Changing Attitudes, Securing Food, and Restoring Dignity
Through the establishment of community demonstration sites, attitudes toward food production and nutrition have shifted significantly. In just six months (January to June 2025), 67% of the 1,300 participating households, approximately 870 families, established kitchen gardens. These gardens feed families and generate income from selling surplus produce in local markets.
SCORE has worked with 25 community groups, training households on farming techniques, financial literacy (SILC), and life skills. Flourishing agricultural value chains include maize farming (95%), indigenous vegetables (94%), medicinal herbs (86%), and apiculture (15%). Notably, no malnutrition cases have been reported among participant households since the programme’s launch. This directly supports Siaya County’s performance on child health indicators, such as stunting, wasting, and underweight cases, which have historically been high according to 2021 KNBS data.

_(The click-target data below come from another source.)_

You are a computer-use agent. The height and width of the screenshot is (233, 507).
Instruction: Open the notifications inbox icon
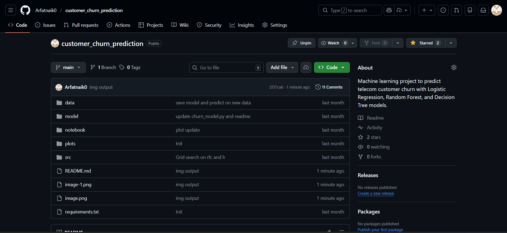(483, 10)
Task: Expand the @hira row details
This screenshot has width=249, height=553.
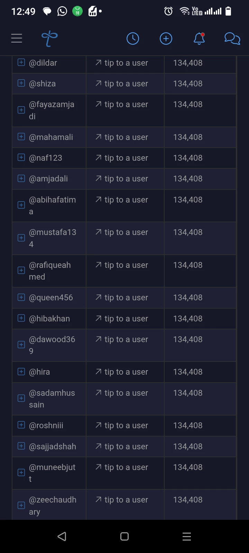Action: [21, 372]
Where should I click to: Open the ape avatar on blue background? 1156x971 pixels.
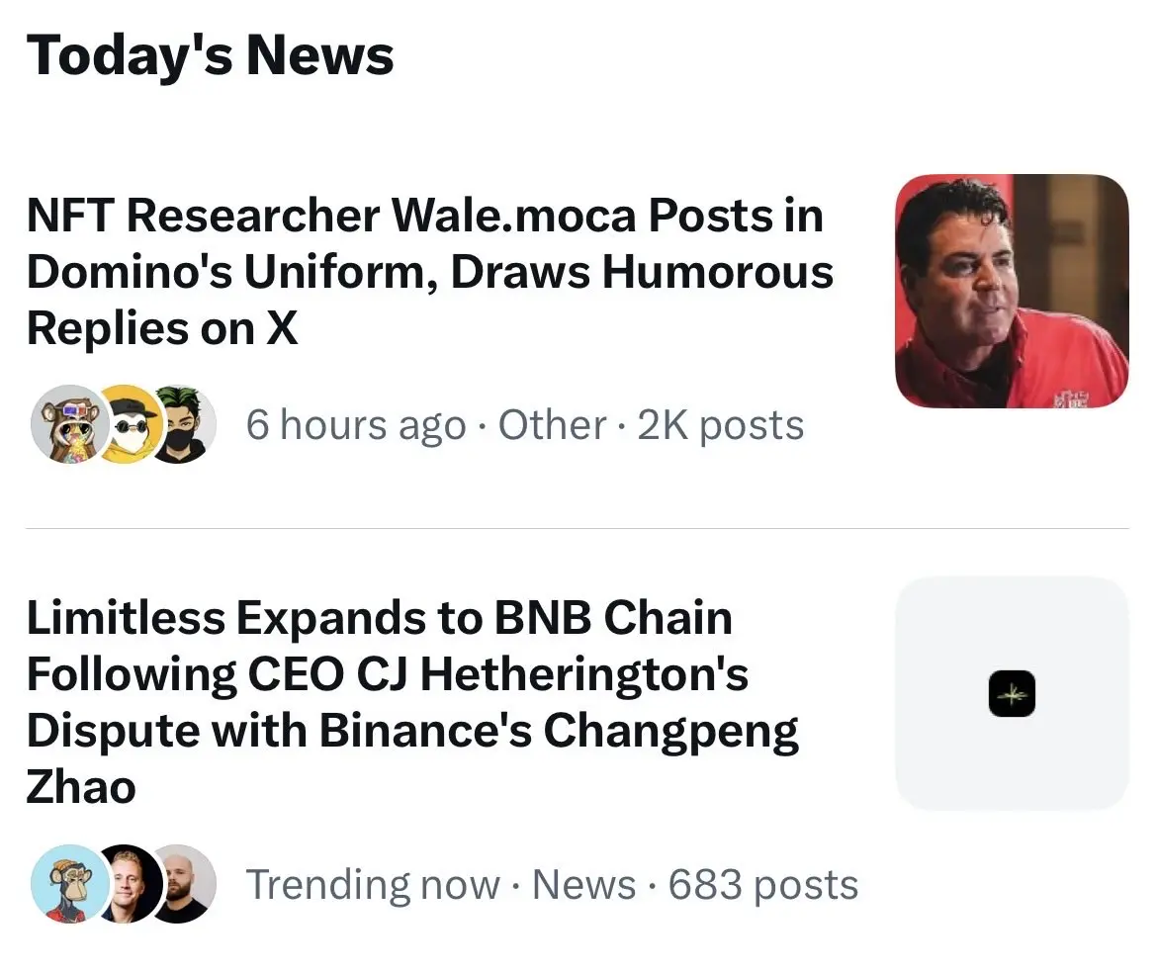[x=69, y=883]
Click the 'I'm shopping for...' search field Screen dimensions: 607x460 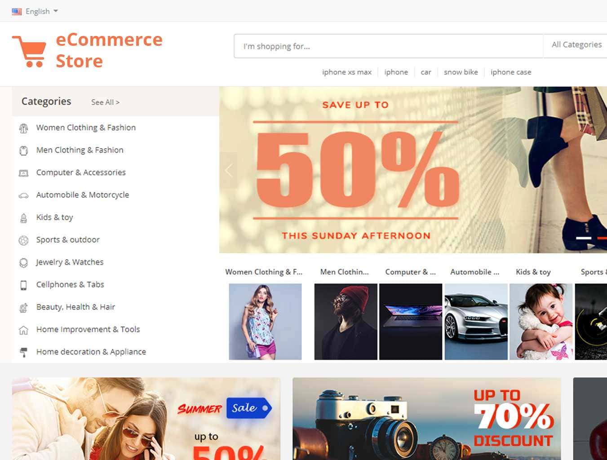click(388, 46)
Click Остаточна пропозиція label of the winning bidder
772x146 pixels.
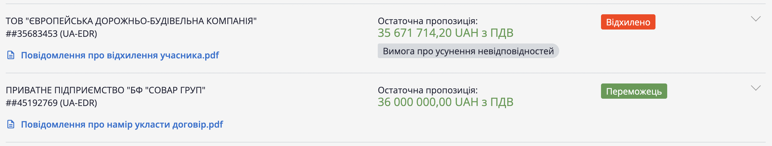[x=427, y=90]
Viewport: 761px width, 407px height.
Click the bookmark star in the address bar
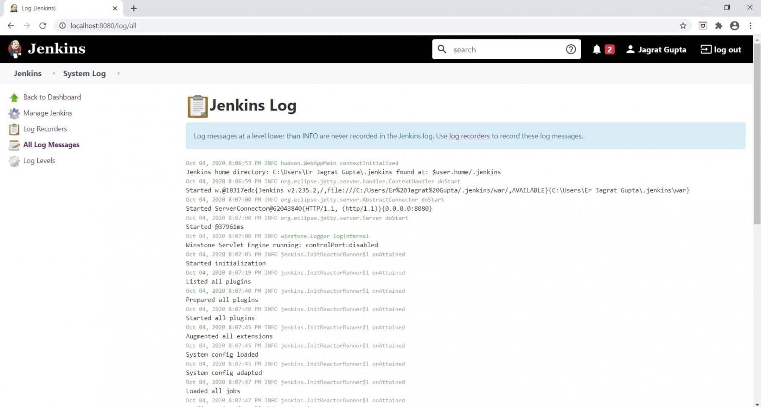pos(682,25)
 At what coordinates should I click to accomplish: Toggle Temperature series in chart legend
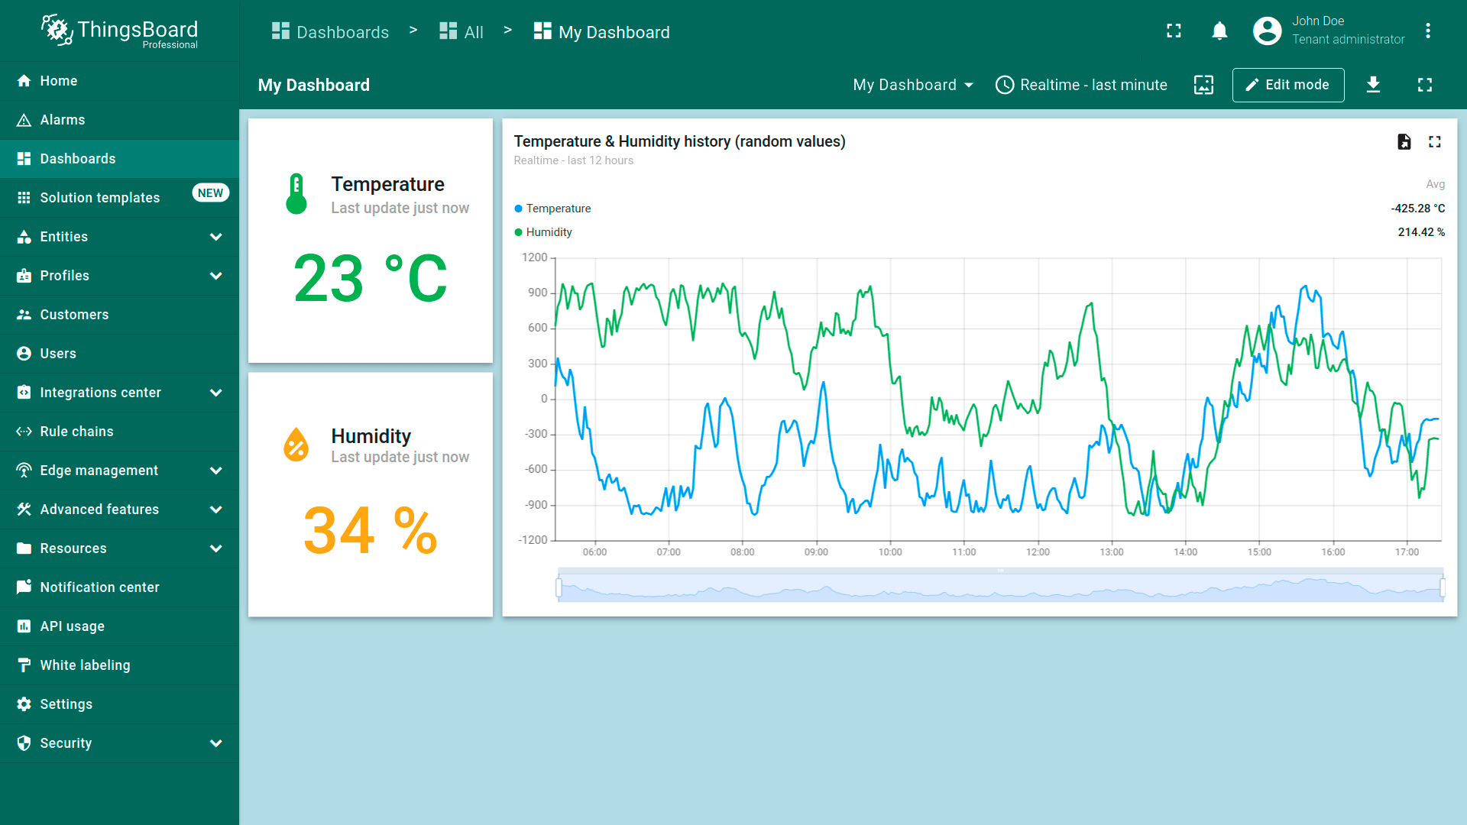pyautogui.click(x=558, y=209)
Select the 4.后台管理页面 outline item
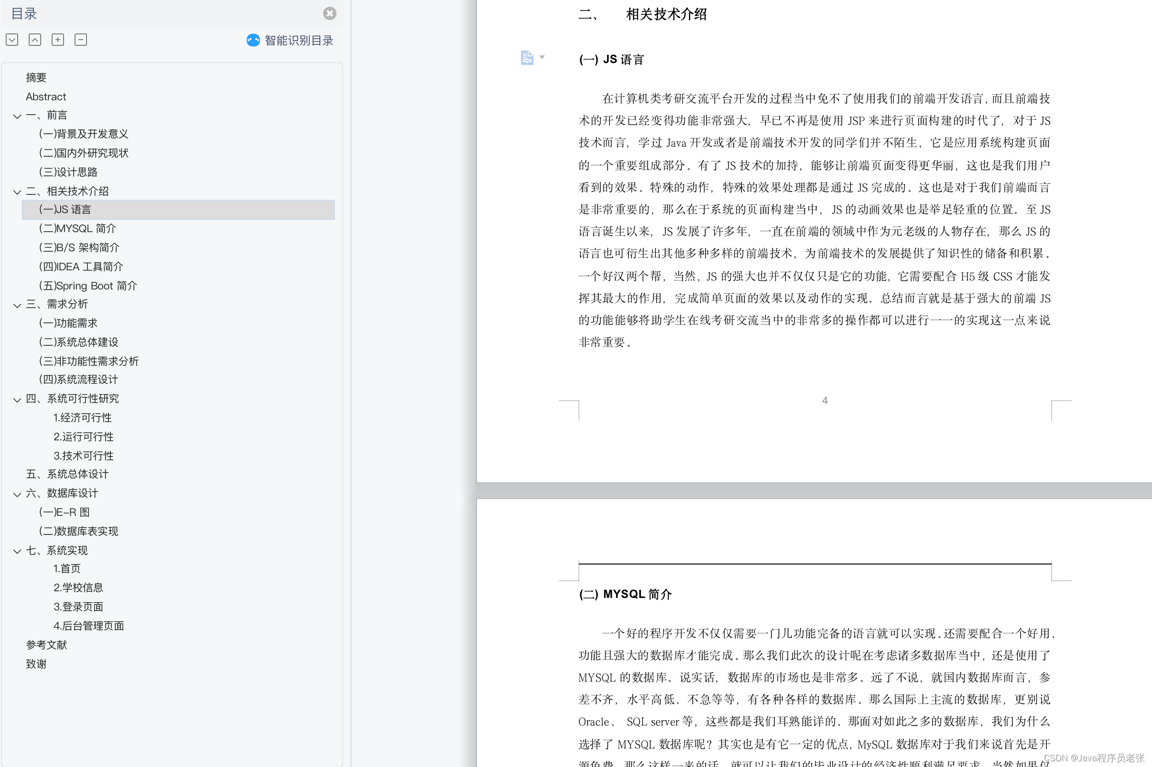1152x767 pixels. [89, 626]
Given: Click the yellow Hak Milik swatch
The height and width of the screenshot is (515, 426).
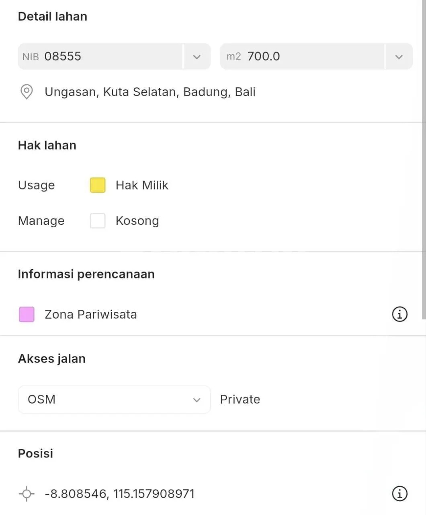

Pamela, a member of the Lowe SILC group in Alego Usonga, has turned her life around through SCORE’s kitchen gardening and savings training. She started saving just KES 300 daily, but this small habit enabled her to borrow funds, grow her business, and ultimately upgrade her home from a mud hut to a permanent stone house, a dream she had long thought impossible. Her story is not just one of financial progress but also of restored dignity and belief in her potential.